_Data to use_:
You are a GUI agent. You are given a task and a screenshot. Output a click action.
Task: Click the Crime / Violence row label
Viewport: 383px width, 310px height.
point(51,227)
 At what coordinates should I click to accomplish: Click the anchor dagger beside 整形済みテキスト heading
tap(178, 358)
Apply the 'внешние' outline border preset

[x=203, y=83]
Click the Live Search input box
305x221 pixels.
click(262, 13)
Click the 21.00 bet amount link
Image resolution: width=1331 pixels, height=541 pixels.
--
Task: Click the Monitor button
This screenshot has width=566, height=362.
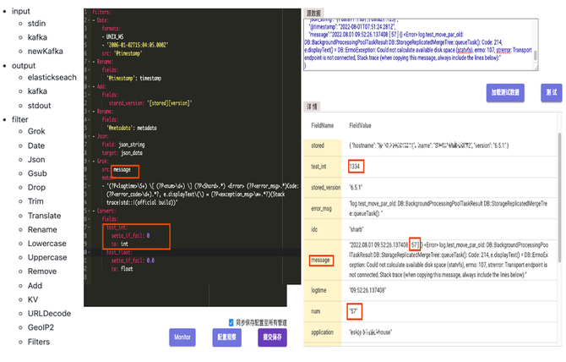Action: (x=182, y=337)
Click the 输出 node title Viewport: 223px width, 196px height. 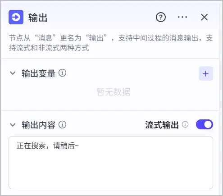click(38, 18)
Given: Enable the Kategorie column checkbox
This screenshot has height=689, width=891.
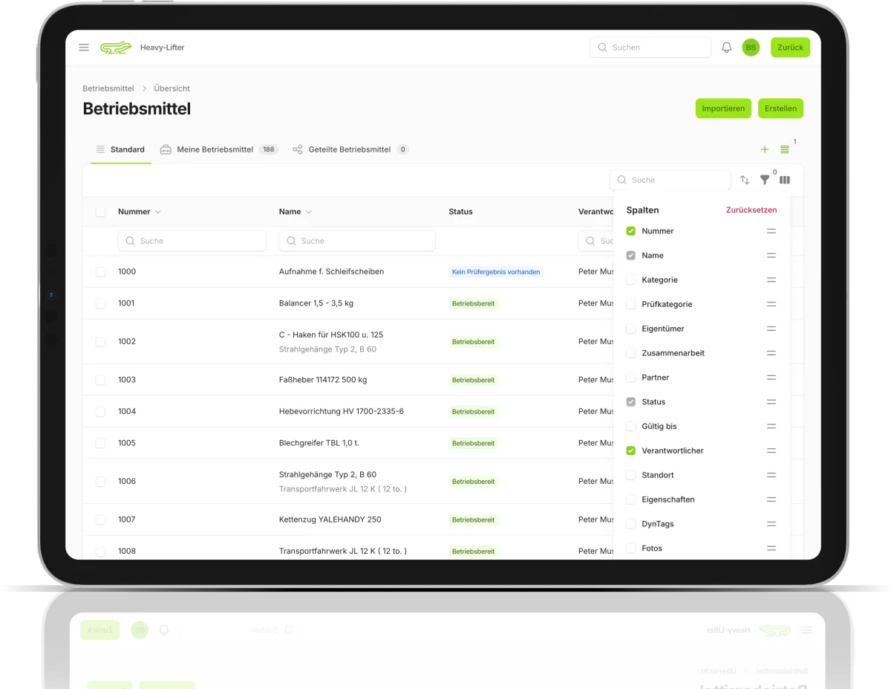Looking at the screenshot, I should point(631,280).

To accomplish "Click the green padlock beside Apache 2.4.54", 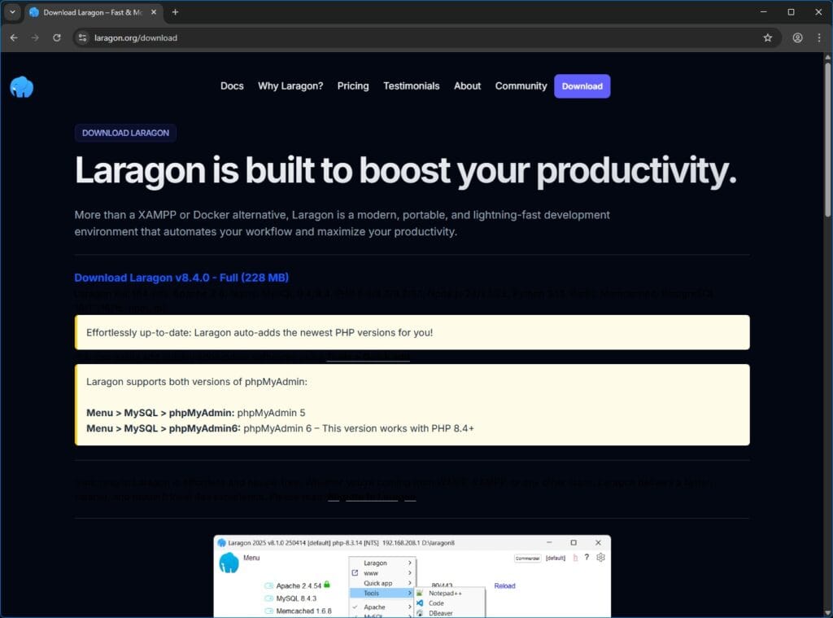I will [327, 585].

_Problem requirements_: Scan the entries above for the line containing "Click the Live Search input box", and copy it and all lines after it exactly, down to and including the line containing "Image resolution: width=1331".

_Solution_:
Click the Live Search input box
305x221 pixels.
click(262, 13)
Click the 21.00 bet amount link
Image resolution: width=1331 pixels, height=541 pixels.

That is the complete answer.